> **Work to be completed**:
Reproduce verbatim the line in which "654x1004 pixels." occurs, together with each line that follows it to the end of the listing, and nothing more.

> **Provided records**:
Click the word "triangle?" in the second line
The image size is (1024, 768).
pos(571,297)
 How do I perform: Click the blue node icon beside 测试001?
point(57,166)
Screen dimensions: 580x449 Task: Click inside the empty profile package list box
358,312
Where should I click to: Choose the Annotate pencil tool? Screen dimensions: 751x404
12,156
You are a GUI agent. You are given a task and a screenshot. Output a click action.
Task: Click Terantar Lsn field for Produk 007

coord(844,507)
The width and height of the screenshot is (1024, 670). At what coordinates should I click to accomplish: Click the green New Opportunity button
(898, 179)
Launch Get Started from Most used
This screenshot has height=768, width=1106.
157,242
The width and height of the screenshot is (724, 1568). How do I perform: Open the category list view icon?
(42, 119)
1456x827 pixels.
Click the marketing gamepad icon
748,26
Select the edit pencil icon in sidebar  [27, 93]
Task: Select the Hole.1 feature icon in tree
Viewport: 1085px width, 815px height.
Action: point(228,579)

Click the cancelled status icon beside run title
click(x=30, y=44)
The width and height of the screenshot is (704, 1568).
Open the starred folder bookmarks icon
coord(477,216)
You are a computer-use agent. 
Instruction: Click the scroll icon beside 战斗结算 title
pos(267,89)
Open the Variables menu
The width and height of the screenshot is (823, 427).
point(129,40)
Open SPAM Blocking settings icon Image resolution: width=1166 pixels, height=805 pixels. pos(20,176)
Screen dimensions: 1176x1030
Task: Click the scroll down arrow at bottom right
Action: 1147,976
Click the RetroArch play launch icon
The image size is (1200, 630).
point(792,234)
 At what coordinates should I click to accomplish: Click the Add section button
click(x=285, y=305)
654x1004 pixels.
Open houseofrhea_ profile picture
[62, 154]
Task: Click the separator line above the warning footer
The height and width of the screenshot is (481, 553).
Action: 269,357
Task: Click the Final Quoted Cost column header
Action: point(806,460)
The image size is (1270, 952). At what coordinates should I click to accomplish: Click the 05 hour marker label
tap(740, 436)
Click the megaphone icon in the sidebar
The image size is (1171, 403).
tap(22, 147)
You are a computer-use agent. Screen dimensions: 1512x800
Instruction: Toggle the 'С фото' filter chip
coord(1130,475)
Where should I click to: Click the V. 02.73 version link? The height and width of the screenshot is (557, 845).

> **Exercise response**:
654x1004 pixels.
Open houseofrhea_ profile picture
[62, 154]
Task: Click the separator line above the warning footer
The height and width of the screenshot is (481, 553).
Action: 269,357
Task: Click the Final Quoted Cost column header
Action: point(806,460)
The image size is (1270, 952). At what coordinates should I click to accomplish: Click the 05 hour marker label
tap(740, 436)
Click the megaphone icon in the sidebar
The image size is (1171, 403).
tap(22, 147)
You are a computer-use agent. Screen dimensions: 1512x800
Instruction: Toggle the 'С фото' filter chip
coord(1130,475)
Where should I click to: Click the V. 02.73 version link? The height and width of the screenshot is (557, 845).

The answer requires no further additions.